A number field $K$ is said to have a power basis if there is an $\alpha \in K$ such that the full ring of integers $O_K$ is the $\mathbb{Z}$-linear span of $1,\alpha,\alpha^2,\ldots,\alpha^{\deg{K}-1}$. In other words, $O_K = \mathbb{Z}[\alpha]$; another term for this is monogenic. This happens for example for the quadratic and the cyclotomic fields. The monogenic number fields are presumably very rare; results of Bhargava imply that they are a negligible fraction (zero density) among the number fields of degree $3, 4$, or $5$, and this is conjectured to hold in every fixed degree $d > 2$.
It is easily seen that totally $p$-adic number fields of degree $d$ are never monogenic for $d \gg p$. (To illustrate this, consider that the split primes in the cyclotomic field of level $N$ are the ones $\equiv 1 \mod{N}$; so they are in particular $> N > \phi(N)$.)
Question. Are there monogenic totally real number fields of arbitrarily high degree?
To put it differently: for totally real algebraic integers of arbitrarily high degree, may the ring $\mathbb{Z}[\alpha]$ be integrally closed?

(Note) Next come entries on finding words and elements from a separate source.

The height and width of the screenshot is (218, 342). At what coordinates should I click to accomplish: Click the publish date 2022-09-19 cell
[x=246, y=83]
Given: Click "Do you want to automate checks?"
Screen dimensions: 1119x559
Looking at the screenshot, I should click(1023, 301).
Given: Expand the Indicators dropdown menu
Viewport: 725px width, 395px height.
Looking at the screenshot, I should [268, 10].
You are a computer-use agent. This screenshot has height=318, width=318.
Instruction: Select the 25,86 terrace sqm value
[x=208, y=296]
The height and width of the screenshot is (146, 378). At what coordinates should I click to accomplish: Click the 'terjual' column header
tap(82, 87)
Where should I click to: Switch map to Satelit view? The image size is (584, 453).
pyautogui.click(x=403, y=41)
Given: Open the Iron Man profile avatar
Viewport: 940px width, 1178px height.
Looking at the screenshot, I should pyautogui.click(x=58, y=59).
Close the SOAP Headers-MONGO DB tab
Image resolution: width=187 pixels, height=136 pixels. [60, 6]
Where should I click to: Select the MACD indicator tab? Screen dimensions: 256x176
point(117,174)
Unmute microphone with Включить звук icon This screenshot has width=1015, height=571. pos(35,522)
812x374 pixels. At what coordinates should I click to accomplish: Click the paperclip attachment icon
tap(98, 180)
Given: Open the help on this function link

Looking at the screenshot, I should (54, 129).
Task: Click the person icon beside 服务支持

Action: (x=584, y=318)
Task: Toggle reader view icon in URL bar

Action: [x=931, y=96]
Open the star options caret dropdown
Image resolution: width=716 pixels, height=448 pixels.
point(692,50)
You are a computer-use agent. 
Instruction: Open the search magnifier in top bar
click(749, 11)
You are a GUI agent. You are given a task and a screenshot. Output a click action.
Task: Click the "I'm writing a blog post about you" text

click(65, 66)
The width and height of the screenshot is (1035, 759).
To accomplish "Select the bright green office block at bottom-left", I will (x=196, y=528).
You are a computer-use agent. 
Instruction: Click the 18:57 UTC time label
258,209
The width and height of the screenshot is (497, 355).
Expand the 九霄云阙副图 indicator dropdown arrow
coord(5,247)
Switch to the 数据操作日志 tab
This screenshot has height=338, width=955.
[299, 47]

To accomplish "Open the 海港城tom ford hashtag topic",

Dummit and Kisilevsky [Indices in cyclic cubic fields, in "Number Theory and Algebra," 1977] have shown that infinitely many totally real cubic fields have a power basis. There exist totally real monogenic sextic fields; an example, taken at will from page 116 of [I. Gaal, Diophantine Equations and Power Integral Bases: New Computational Methods] is the field generated by a root of $$ X^6 - 5X^5 +2X^4 +18X^3 - 11X^2 -19X+1. $$ Are there examples of higher degree?